Hybrid search with PostgreSQL and pgvector

Mon, Sep 16, 2024 14-minute read

A key metric when evaluating vector similarity search algorithms is “recall” - which measures the relevancy of the returned search results. Typically better recall means better quality search results, but this is often at the cost of another key metric, such as index size or query latency. This has led to different techniques to “boost” recall while trying to limited any adverse impact to other metrics. There are a variety of techniques available for this, such as using different storage and search strategies to overcompensate for a key metric tradeoff. For example, quantization techniques can cause information loss when reducing the size of a vector, but using statistical quantization can help improve results in some cases.

One technique used to boost recall is “hybrid search.” Hybrid search is the act of combining an alternative searching method with a vector similarity search. This blog post will introduce what hybrid search is and how to use it with PostgreSQL and pgvector. In a future post, I plan to demonstrate the impact of hybrid search on the five key vector search metrics (index build time, index size, recall, query latency, QPS), but I haven’t seen or established a ground truth set that can help establish that benchmark.

As mentioned above, in the context of vector search, “hybrid search” is the act of combining an alternative searching method with a vector similarity search. Hybrid search uses multiple search methods over the same data, performs a ranking of the results for each search method, and then combines all the results to determine a final ranking before returning the results. Hybrid search is often used to improve the quality of the returned results, or in other words, boost the “recall” rate.

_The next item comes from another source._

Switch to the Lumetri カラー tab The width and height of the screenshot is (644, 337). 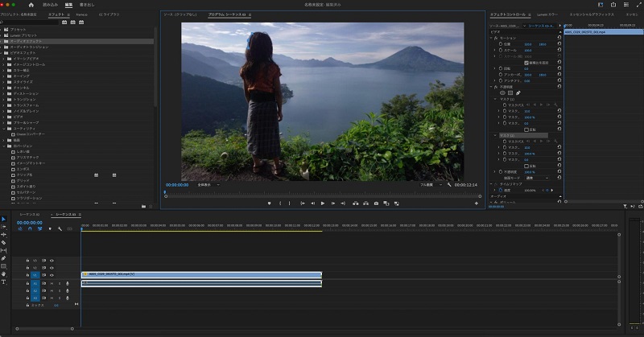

There are a variety of methods used to score the results, with reciprocal ranked fusion (RRF) being very popular. For ranked your search results (e.g., 1, 2, 3), RRF provides a weighted scoring system that lets you define how much a higher-ranked item (1 is ranked higher than 2) counts towards the final score. You can control weighting using a constant typically referred to as k, though this can be understandably confusing given vector similarity search uses k to mean “k-nearest neighbor”. For this blog post, we’ll call it rrf_k. To calculate RRF for a hybrid search with two different search methods, you’d use the below formula:

1.0 / (result_search_1_rank + rrf_k) +
1.0 / (result_search_2_rank + rrf_k)

where result_search_1_rank is the rank of the result in the first search, and result_search_2_rank is the rank of the result from the second search. If a result doesn’t appear in a search, we can return 0 for the score. Below is an example function for calculating an individual RRF score, which we’ll use through the blog post:

CREATE OR REPLACE FUNCTION rrf_score(rank bigint, rrf_k int DEFAULT 50)
RETURNS numeric
LANGUAGE SQL
IMMUTABLE PARALLEL SAFE
AS $$
    SELECT COALESCE(1.0 / ($1 + $2), 0.0);
$$;

A smaller value of rrf_k gives more weight to higher ranked items, whereas a larger value of rrf_k gives more weight to lower ranked items. For hybrid search, this impacts the final score when combining the two scores from the search. Below is an example that shows how rrf_k impacts the final score on items that have a ranking of 1 to 10; we see how increasing rrf_k decreases how much weight a higher ranked score has on the results.

SELECT
    results.rrf_k,
    array_agg(results.score) scores
FROM (
    SELECT
        rrf_k,
        round(100 * rrf_score(rank, rrf_k), 2) score
    FROM generate_series(10, 100, 10) rrf_k,
        generate_series(1,10) rank
    ORDER BY rrf_k, rank
) results
GROUP BY results.rrf_k
ORDER BY results.rrf_k;

which yields:

 rrf_k |                       scores                        
-------+-----------------------------------------------------
    10 | {9.09,8.33,7.69,7.14,6.67,6.25,5.88,5.56,5.26,5.00}
    20 | {4.76,4.55,4.35,4.17,4.00,3.85,3.70,3.57,3.45,3.33}
    30 | {3.23,3.13,3.03,2.94,2.86,2.78,2.70,2.63,2.56,2.50}
    40 | {2.44,2.38,2.33,2.27,2.22,2.17,2.13,2.08,2.04,2.00}
    50 | {1.96,1.92,1.89,1.85,1.82,1.79,1.75,1.72,1.69,1.67}
    60 | {1.64,1.61,1.59,1.56,1.54,1.52,1.49,1.47,1.45,1.43}
    70 | {1.41,1.39,1.37,1.35,1.33,1.32,1.30,1.28,1.27,1.25}
    80 | {1.23,1.22,1.20,1.19,1.18,1.16,1.15,1.14,1.12,1.11}
    90 | {1.10,1.09,1.08,1.06,1.05,1.04,1.03,1.02,1.01,1.00}
   100 | {0.99,0.98,0.97,0.96,0.95,0.94,0.93,0.93,0.92,0.91}

Our rrf_score function defaults to using 50; you may want to adjust this based your search methods and embedding models (I realize this is a generic statement; a future blog will dive deeper into this topic).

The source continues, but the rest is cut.